• PASSAGE GIVEN:

──────

# An Event (and a promise kept) at the Colorado RR Museum!



## Steve Stockham (Jan 2, 2008)

This last weekend, at the Colorado Railroad Museum in Golden, CO, I had the opportunity to witness the first operation of the restored steam powered D&RGW OB Pile Driver! The power was being supplied by D&RGW #346. We got to the museum and right after we finished admiring the restored DL&G #191 we heard the announcement that the OB Pile Driver demonstration would be going on just north of the main building (where RGS #20 used to be) so we hurried on up there. Talk about timing!!

Here is the #191 in the newly fallen snow. What a beautiful engine!!









Here's the OB Pile Driver getting ready to deploy:









Steam power was supplied by 2-8-0 C-19 #346:









Here's the OB fully deployed:









The weather was decidedly _non-_October-like! During our visit the temp. was _18 degrees!! _Train rides this weekend were courtesy of another event: the return of Westside Lumber Co. Shay #12! The last time she ran was on the Georgetown Loop over five years ago! In addition, she was freshly painted and lettered back in her Westside Lumber Co. livery! We took a ride in coach #280 while we warmed up (those stoves really work!) and I had an idea....

You see, five years ago, I took my father up to the Georgetown Loop during their "Open House" where they were double-heading their Shays and also running the #40 as a "heritage train." I had finagled my dad a cab ride but due to a freak torrential downpour, he was unable to do it which really bummed us out and here we are riding behind Shay #12 again..... I took a chance and checked with the engineer and fireman and explained our situation. It turns out that they were the same guys running the #12 then as now and they were more than happy to let dad ride....and me too!! It took five years but I was able to keep a promise that I made to my father. It's all the more special to me as my father is suffering from Alzheimer's and I'm not certain how many more of these visits we will be able to have together but at least _this_ weekend was a special one!

Here I am helping Dad into the cab of #12:









Here's a shot of the #12:









There's nothing like a cab ride!









A promise kept and a memory for a lifetime!









Thanks guys! What a great ride!!


----------



## R Snyder (May 12, 2009)

Steve, that's really neat that you and your dad got to ride in the cab of the shay! I still remember being allowed to enter the cab of one of the last steam engines operating in Salina when it was fired up in front of the Salina Depot sometime in the middle 1950's.


----------



## sbaxters4 (Jan 2, 2008)

Way to take a chance and create a lasting memory!!! Great Job and thanks for sharing your memory and photos with us!


----------



## Jerry Barnes (Jan 2, 2008)

Nice story and great pix Steve.


----------



## Randy Stone (Jan 2, 2008)

Yes great story and picks Steve 

Thanks for posting.


----------



## Del Tapparo (Jan 4, 2008)

Steve - Does this look familiar? I was lucky enough to get a cab ride in #12 on the loop in 2003. I now use this photo taken that day as the desktop on my PC.


----------



## aceinspp (Jan 2, 2008)

Steve so glade that after 5 years that promise could be kept. I'm sure it will be remembered by you for a long time. Thanks for sharing. Later RJD


----------



## Steve Stockham (Jan 2, 2008)

──────

• TO DO:
Reproduce the part of the railroad museum thread starting with "Way to take" and going on through "Barnes (Jan 2, 2008)", word for word. The listing is not needed.

• INFORMATION SHOWN:
──────

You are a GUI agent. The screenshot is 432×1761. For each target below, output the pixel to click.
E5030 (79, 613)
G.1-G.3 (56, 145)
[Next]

──────

• SOLUTION TO THE PROBLEM:
Way to take a chance and create a lasting memory!!! Great Job and thanks for sharing your memory and photos with us!


----------



## Jerry Barnes (Jan 2, 2008)